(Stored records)
___

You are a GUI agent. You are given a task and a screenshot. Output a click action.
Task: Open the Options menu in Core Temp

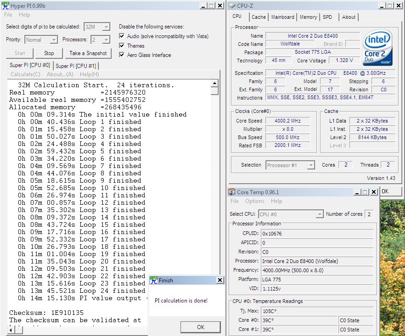(254, 201)
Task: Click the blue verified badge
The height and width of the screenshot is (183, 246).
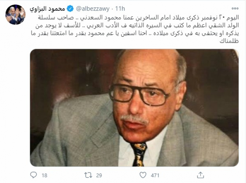Action: click(x=70, y=9)

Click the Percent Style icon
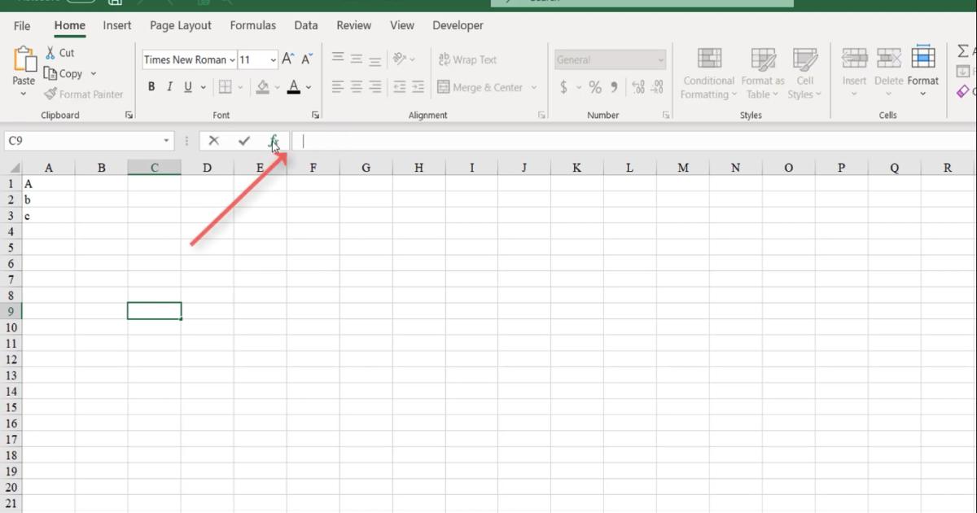(x=594, y=86)
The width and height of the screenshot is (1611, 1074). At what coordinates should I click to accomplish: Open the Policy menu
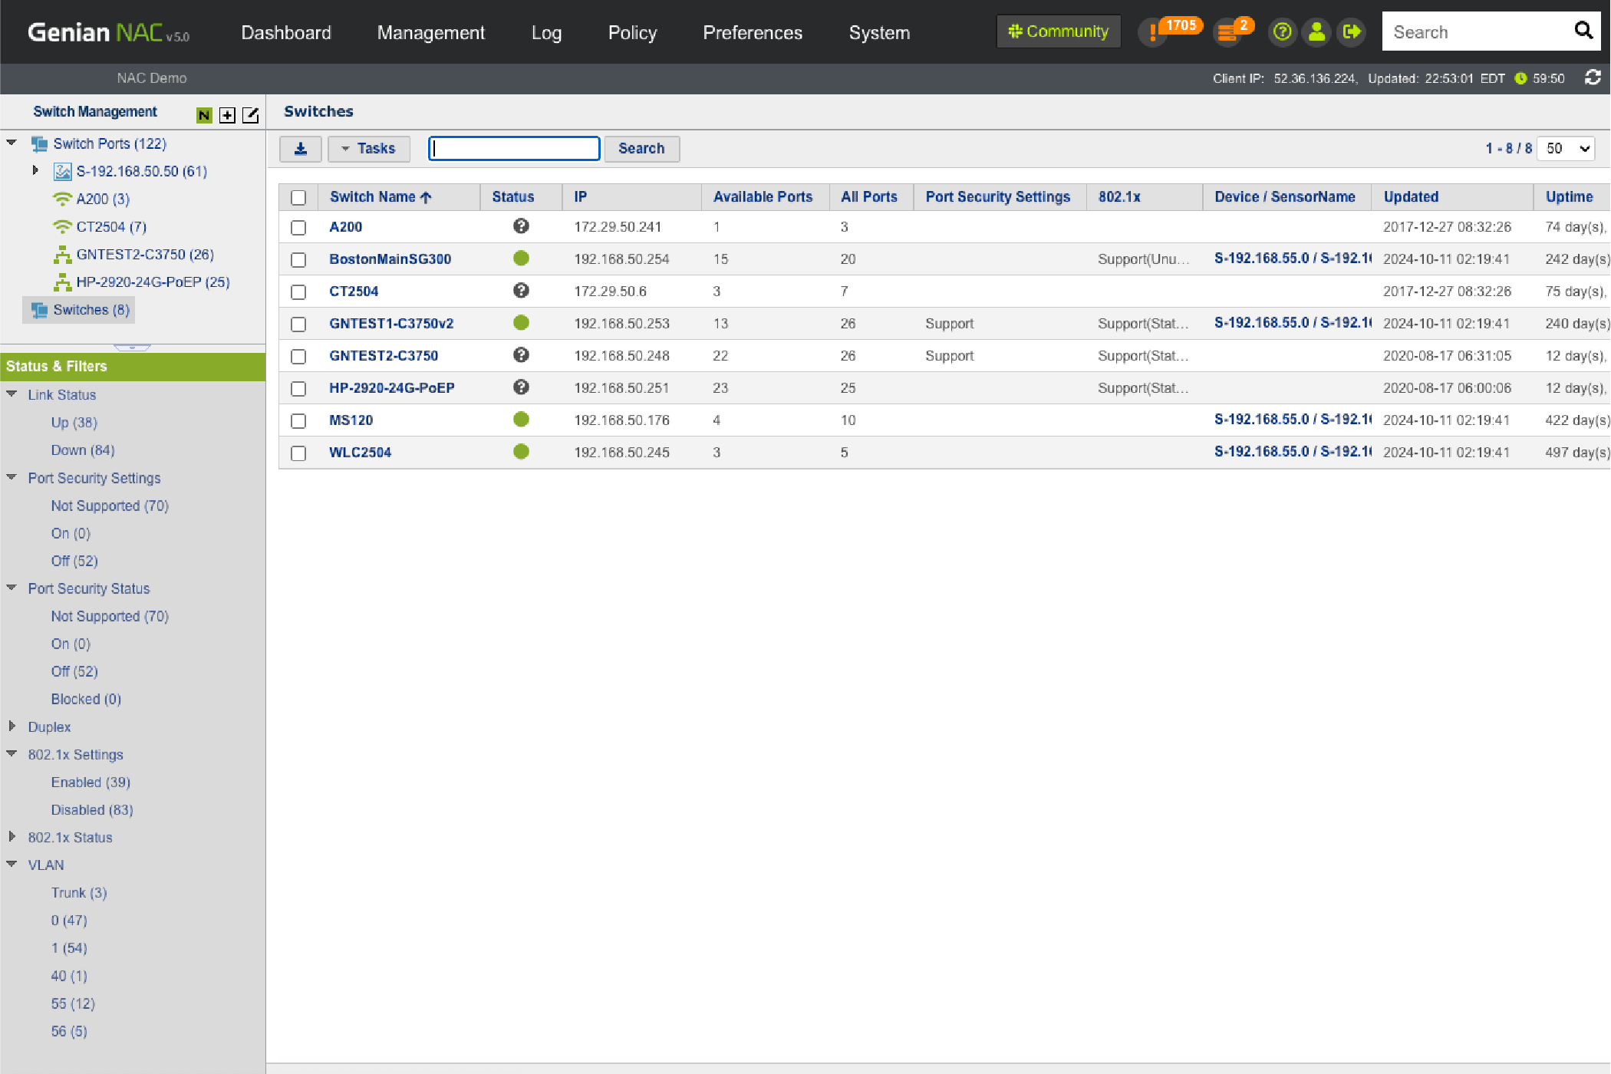pos(632,32)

___

Do this => Reproduce the lines of every row above word for word, omitting the pictures.

Finished task =>
You are a GUI agent. You are given a task and a screenshot. Output a click action.
Task: Open the Options menu in Core Temp

(254, 201)
Task: Click the blue verified badge
The height and width of the screenshot is (183, 246).
Action: click(x=70, y=9)

Click the Percent Style icon
(x=594, y=86)
The width and height of the screenshot is (1611, 1074). At what coordinates should I click to accomplish: Open the Policy menu
pos(632,32)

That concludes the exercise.